# Primate cities



## Manila-X (Jul 28, 2005)

Primate cities are major cities that works as the financial, political, and population centre of a country and is not rivaled in any of these aspects by any other city in that country. Usually the population of primate cities are twice as much as the second largest city in that country.

Some of the most known primate cities would be London, Paris, Athens, Mexico City, Cairo or Kuala Lumpur where these cities serve as the political and economic centres of their respective country.

Countries such as The United States, China, Canada, Australia or Brazil have several regional centres.

What is your opinion on primate cities? What are the advantages and disadvantage of them? Is a country better off with one primate city or have several regional centres?


----------



## Huhu (Jun 5, 2004)

"Primate Cities" are more prevalent in geographically smaller countries, they also tend to develop where the primary political and commercial centres are united in one city. Larger countries with dispersed populations would need several centres to function properly.


----------



## Xusein (Sep 27, 2005)

The US is way too large and diverse to have a primate city.

However, when it comes to regions, it's possible to say that New York is the Northeast's primate city.


----------



## Manila-X (Jul 28, 2005)

Huhu said:


> "Primate Cities" are more prevalent in geographically smaller countries, they also tend to develop where the primary political and commercial centres are united in one city. Larger countries with dispersed populations would need several centres to function properly.


Thats not always the case. Argentina is one of the largest countries in South America but it has a primal city (Buenos Aires).


----------



## Manila-X (Jul 28, 2005)

10ROT said:


> The US is way too large and diverse to have a primate city.
> 
> However, when it comes to regions, it's possible to say that New York is the Northeast's primate city.


Primate cities would extent in regions particularly in The United States, Canada or Australia. 

That would be true with New York when it comes to the East Coast but the political centre of NY state is still Albany.


----------



## drunkenmunkey888 (Aug 13, 2005)

____________

Task A:
Copy the rows verbatim from the first one up to and including the line containing "(x=522, y=230)", omitting the pictures.
The forum thread and the rows that follow it were taken from separate sources.

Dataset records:
____________

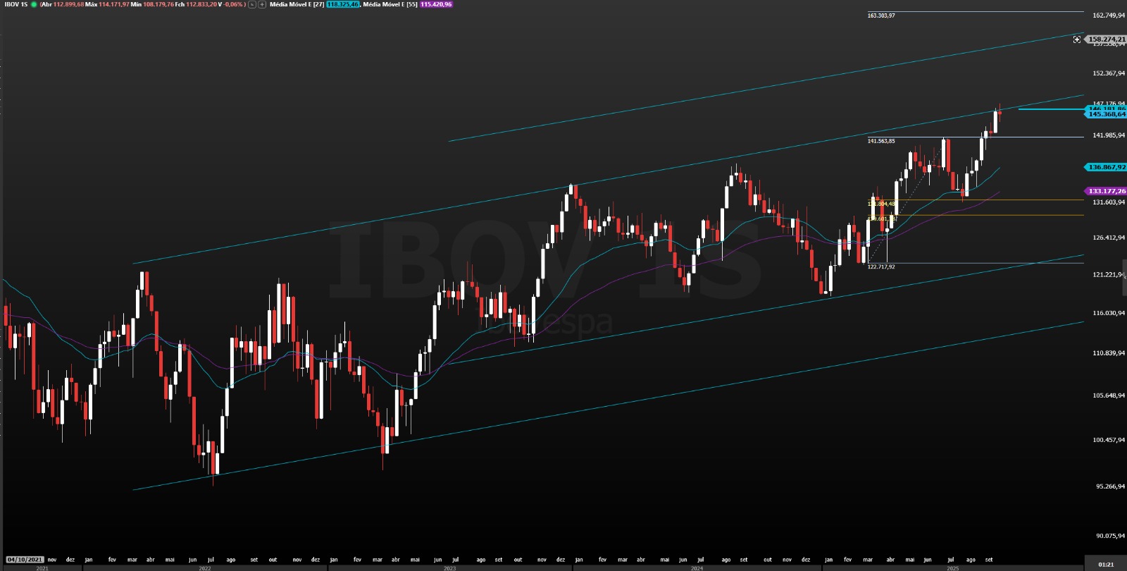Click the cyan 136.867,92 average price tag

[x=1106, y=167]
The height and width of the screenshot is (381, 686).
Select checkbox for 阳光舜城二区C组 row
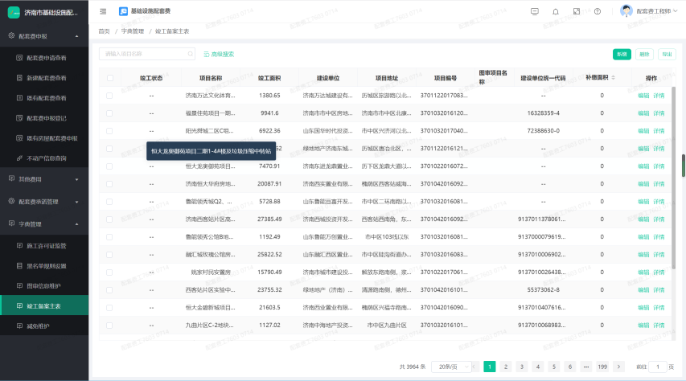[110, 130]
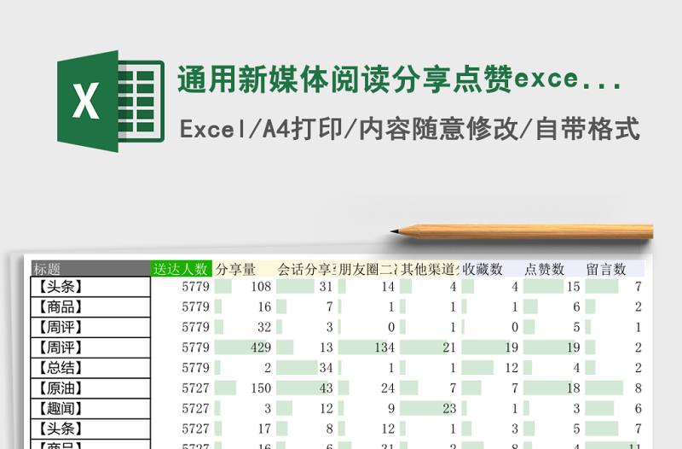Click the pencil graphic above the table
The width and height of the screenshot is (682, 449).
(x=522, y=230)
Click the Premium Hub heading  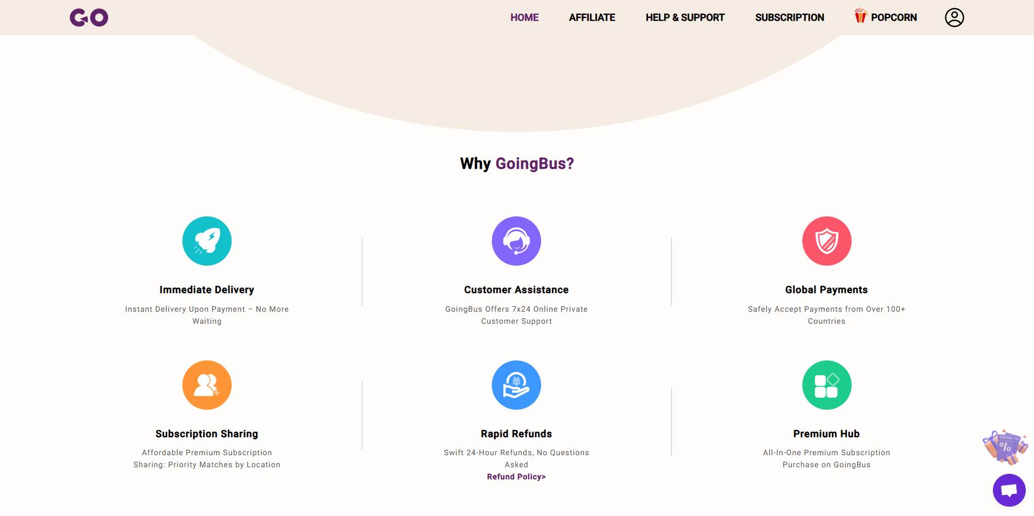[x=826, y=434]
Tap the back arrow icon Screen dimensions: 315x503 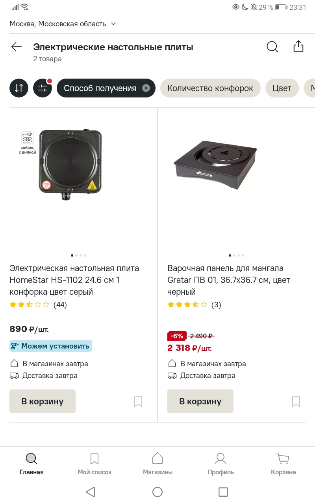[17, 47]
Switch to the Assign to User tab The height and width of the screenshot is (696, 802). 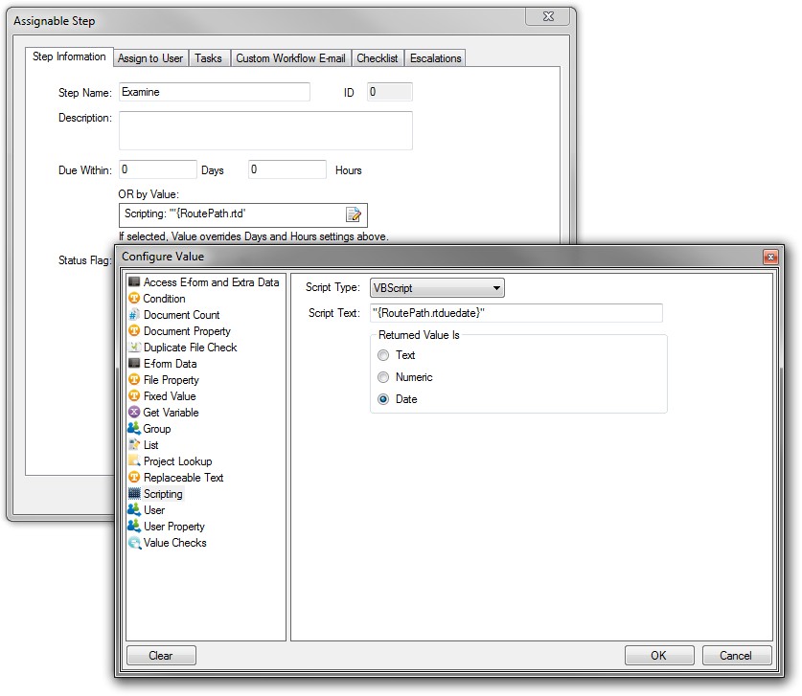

____________

Task B:
Turn the paragraph of the primate cities thread that begins "Primate cities are major cities" into a short bulleted list that keeps its main facts.

Solution A:
Click the cyan 136.867,92 average price tag

[x=1106, y=167]
The height and width of the screenshot is (381, 686).
Select checkbox for 阳光舜城二区C组 row
[110, 130]
Click the pencil graphic above the table
The width and height of the screenshot is (682, 449).
(x=522, y=230)

Solution B:
- A primate city is a country's financial, political, and population center.
- No other city in the country rivals it in any of these areas.
- Its population is usually twice that of the country's second-largest city.